▶ **Supplied information**:
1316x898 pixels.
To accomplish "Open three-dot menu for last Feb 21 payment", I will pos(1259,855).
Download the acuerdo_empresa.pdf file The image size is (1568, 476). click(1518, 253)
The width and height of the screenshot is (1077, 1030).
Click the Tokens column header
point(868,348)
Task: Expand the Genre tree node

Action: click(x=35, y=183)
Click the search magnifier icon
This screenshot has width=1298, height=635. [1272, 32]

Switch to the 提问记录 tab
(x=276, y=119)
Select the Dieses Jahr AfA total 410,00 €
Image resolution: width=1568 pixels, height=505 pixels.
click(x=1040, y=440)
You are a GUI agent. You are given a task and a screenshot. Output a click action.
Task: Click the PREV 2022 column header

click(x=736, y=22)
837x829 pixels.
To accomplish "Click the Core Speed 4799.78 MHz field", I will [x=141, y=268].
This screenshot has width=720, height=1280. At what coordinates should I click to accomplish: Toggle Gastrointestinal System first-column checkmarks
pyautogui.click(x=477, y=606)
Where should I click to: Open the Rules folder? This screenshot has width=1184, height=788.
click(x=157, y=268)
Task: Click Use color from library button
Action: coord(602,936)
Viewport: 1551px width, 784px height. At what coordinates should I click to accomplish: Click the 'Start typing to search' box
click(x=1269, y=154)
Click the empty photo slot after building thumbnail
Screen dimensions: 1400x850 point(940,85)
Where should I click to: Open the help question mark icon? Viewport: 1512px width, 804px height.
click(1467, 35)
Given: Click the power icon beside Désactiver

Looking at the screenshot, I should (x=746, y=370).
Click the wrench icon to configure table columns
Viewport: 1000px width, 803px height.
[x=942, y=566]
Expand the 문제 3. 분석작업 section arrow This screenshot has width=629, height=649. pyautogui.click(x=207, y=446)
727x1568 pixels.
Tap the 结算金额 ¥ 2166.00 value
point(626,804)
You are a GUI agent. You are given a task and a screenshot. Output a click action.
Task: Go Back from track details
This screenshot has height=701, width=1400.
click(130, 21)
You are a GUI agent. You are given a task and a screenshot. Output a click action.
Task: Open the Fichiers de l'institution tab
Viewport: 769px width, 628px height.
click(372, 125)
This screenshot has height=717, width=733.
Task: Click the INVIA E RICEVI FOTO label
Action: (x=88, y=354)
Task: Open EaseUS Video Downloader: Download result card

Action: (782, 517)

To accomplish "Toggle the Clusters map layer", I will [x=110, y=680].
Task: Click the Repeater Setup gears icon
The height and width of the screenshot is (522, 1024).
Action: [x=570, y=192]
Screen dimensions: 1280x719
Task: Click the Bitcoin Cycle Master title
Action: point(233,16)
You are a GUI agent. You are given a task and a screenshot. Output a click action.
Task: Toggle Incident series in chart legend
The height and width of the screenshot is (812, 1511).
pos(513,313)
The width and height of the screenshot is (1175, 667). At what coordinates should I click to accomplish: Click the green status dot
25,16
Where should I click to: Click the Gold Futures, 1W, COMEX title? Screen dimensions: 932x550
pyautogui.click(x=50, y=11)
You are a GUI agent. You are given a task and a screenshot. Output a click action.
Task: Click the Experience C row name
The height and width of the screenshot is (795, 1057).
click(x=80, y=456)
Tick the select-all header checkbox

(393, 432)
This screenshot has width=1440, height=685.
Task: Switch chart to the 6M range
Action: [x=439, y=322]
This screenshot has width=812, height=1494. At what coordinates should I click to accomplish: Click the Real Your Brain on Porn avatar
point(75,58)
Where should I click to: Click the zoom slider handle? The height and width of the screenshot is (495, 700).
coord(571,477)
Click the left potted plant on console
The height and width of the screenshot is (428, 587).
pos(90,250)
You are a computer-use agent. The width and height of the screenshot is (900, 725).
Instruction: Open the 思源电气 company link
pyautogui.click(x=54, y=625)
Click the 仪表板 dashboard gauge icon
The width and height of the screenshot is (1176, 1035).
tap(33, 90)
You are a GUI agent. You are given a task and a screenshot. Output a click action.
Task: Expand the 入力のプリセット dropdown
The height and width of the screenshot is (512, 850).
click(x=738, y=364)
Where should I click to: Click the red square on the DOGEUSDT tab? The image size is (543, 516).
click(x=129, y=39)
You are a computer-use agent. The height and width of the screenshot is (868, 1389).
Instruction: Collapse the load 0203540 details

▶ **Given task**: Copy the records above line for line, changing nothing.

▶ **The solution**:
1316x898 pixels.
To accomplish "Open three-dot menu for last Feb 21 payment", I will pos(1259,855).
Download the acuerdo_empresa.pdf file The image size is (1568, 476). click(1518, 253)
The width and height of the screenshot is (1077, 1030).
Click the Tokens column header
point(868,348)
Task: Expand the Genre tree node

Action: click(x=35, y=183)
Click the search magnifier icon
This screenshot has width=1298, height=635. [1272, 32]

Switch to the 提问记录 tab
(x=276, y=119)
Select the Dieses Jahr AfA total 410,00 €
Image resolution: width=1568 pixels, height=505 pixels.
click(x=1040, y=440)
You are a GUI agent. You are given a task and a screenshot. Output a click action.
Task: Click the PREV 2022 column header

click(x=736, y=22)
837x829 pixels.
To accomplish "Click the Core Speed 4799.78 MHz field", I will [x=141, y=268].
This screenshot has width=720, height=1280. At what coordinates should I click to accomplish: Toggle Gastrointestinal System first-column checkmarks
pyautogui.click(x=477, y=606)
Where should I click to: Open the Rules folder? This screenshot has width=1184, height=788.
click(x=157, y=268)
Task: Click Use color from library button
Action: coord(602,936)
Viewport: 1551px width, 784px height. At what coordinates should I click to accomplish: Click the 'Start typing to search' box
click(x=1269, y=154)
Click the empty photo slot after building thumbnail
Screen dimensions: 1400x850 point(940,85)
Where should I click to: Open the help question mark icon? Viewport: 1512px width, 804px height.
click(1467, 35)
Given: Click the power icon beside Désactiver

Looking at the screenshot, I should (x=746, y=370).
Click the wrench icon to configure table columns
Viewport: 1000px width, 803px height.
[x=942, y=566]
Expand the 문제 3. 분석작업 section arrow This screenshot has width=629, height=649. pyautogui.click(x=207, y=446)
727x1568 pixels.
Tap the 结算金额 ¥ 2166.00 value
point(626,804)
You are a GUI agent. You are given a task and a screenshot. Output a click action.
Task: Go Back from track details
This screenshot has height=701, width=1400.
click(130, 21)
You are a GUI agent. You are given a task and a screenshot. Output a click action.
Task: Open the Fichiers de l'institution tab
Viewport: 769px width, 628px height.
click(372, 125)
This screenshot has height=717, width=733.
Task: Click the INVIA E RICEVI FOTO label
Action: (x=88, y=354)
Task: Open EaseUS Video Downloader: Download result card

Action: (782, 517)

To accomplish "Toggle the Clusters map layer", I will [x=110, y=680].
Task: Click the Repeater Setup gears icon
The height and width of the screenshot is (522, 1024).
Action: [x=570, y=192]
Screen dimensions: 1280x719
Task: Click the Bitcoin Cycle Master title
Action: point(233,16)
You are a GUI agent. You are given a task and a screenshot. Output a click action.
Task: Toggle Incident series in chart legend
The height and width of the screenshot is (812, 1511).
pos(513,313)
The width and height of the screenshot is (1175, 667). At what coordinates should I click to accomplish: Click the green status dot
25,16
Where should I click to: Click the Gold Futures, 1W, COMEX title? Screen dimensions: 932x550
pyautogui.click(x=50, y=11)
You are a GUI agent. You are given a task and a screenshot. Output a click action.
Task: Click the Experience C row name
The height and width of the screenshot is (795, 1057).
click(x=80, y=456)
Tick the select-all header checkbox

(393, 432)
This screenshot has width=1440, height=685.
Task: Switch chart to the 6M range
Action: [x=439, y=322]
This screenshot has width=812, height=1494. At what coordinates should I click to accomplish: Click the Real Your Brain on Porn avatar
point(75,58)
Where should I click to: Click the zoom slider handle? The height and width of the screenshot is (495, 700).
coord(571,477)
Click the left potted plant on console
The height and width of the screenshot is (428, 587).
pos(90,250)
You are a computer-use agent. The width and height of the screenshot is (900, 725).
Instruction: Open the 思源电气 company link
pyautogui.click(x=54, y=625)
Click the 仪表板 dashboard gauge icon
The width and height of the screenshot is (1176, 1035).
tap(33, 90)
You are a GUI agent. You are given a task and a screenshot. Output a click action.
Task: Expand the 入力のプリセット dropdown
The height and width of the screenshot is (512, 850).
click(x=738, y=364)
Where should I click to: Click the red square on the DOGEUSDT tab? The image size is (543, 516).
click(x=129, y=39)
You are a computer-use agent. The height and width of the screenshot is (868, 1389).
Instruction: Collapse the load 0203540 details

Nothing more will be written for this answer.